What’s the Outlook for Airbnb’s IPO?
It has been a troubling time for the travel industry, and Airbnb has had an even tougher year. Strapped for cash, Airbnb completed its filing for an IPO on the 16th November, which is expected to be listed before the end of the year. However, this comes amidst a wave of recent successful public offerings this year from other tech companies, including Lemonade, McAfee and Snowflake. Whether this will prove to be a woeful event or a step in the right direction for the global travel firm is yet to be seen.
Airbnb’s S1 filing provides the first in-depth look at the company’s financial health since its inception in 2008. This paper brings to light Airbnb’s losses of $700m in the first 9 months of this year and its raising of $2bn in high-interest debt to stay afloat. The company also paid-out just over $204m of its $250m fund that was set up to reimburse hosts a quarter of the booking revenues lost from coronavirus cancellations.
On a more detailed look, more cavernous issues emerge. By 2019, Airbnb was experiencing its third straight year of slowing growth, with revenues increasing by 32% from the previous year. By comparison, Uber, who is no stranger to significant market struggles, increased revenues at a rate of 42 per cent in the final full year before its IPO in 2019. This calls into question Airbnb’s long-term growth potential as a travel company for investors. Airbnb has attempted to counteract slowing growth by branching out into new areas of the industry, such as with Airbnb Experiences in 2016. However, this was unsuccessful and Airbnb subsequently acknowledges its inability to “grow new offerings and tiers” as a risk factor in its filing.

### GIVEN DATA
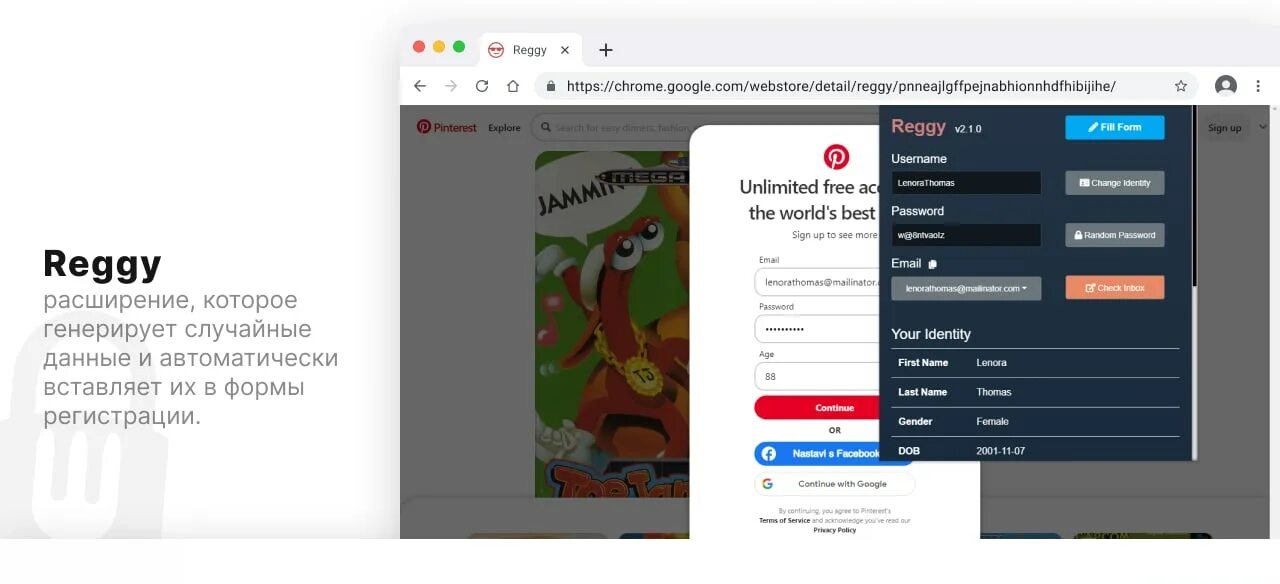Copy the generated email via clipboard icon
This screenshot has height=584, width=1280.
(932, 263)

### TASK LIST
1 > List every dollar amount mentioned in the article on Airbnb's IPO.
2 > According to the article on Airbnb's IPO, by what percentage did Airbnb's revenues grow in 2019 over the year before?
3 > Reproduce everything in the article on Airbnb's IPO from "What’s the Outlook" down to "to be seen.".

### RESPONSES TO THE TASKS
1 >
$700m
$2bn
$204m
$250m

2 > 32%

3 >
What’s the Outlook for Airbnb’s IPO?
It has been a troubling time for the travel industry, and Airbnb has had an even tougher year. Strapped for cash, Airbnb completed its filing for an IPO on the 16th November, which is expected to be listed before the end of the year. However, this comes amidst a wave of recent successful public offerings this year from other tech companies, including Lemonade, McAfee and Snowflake. Whether this will prove to be a woeful event or a step in the right direction for the global travel firm is yet to be seen.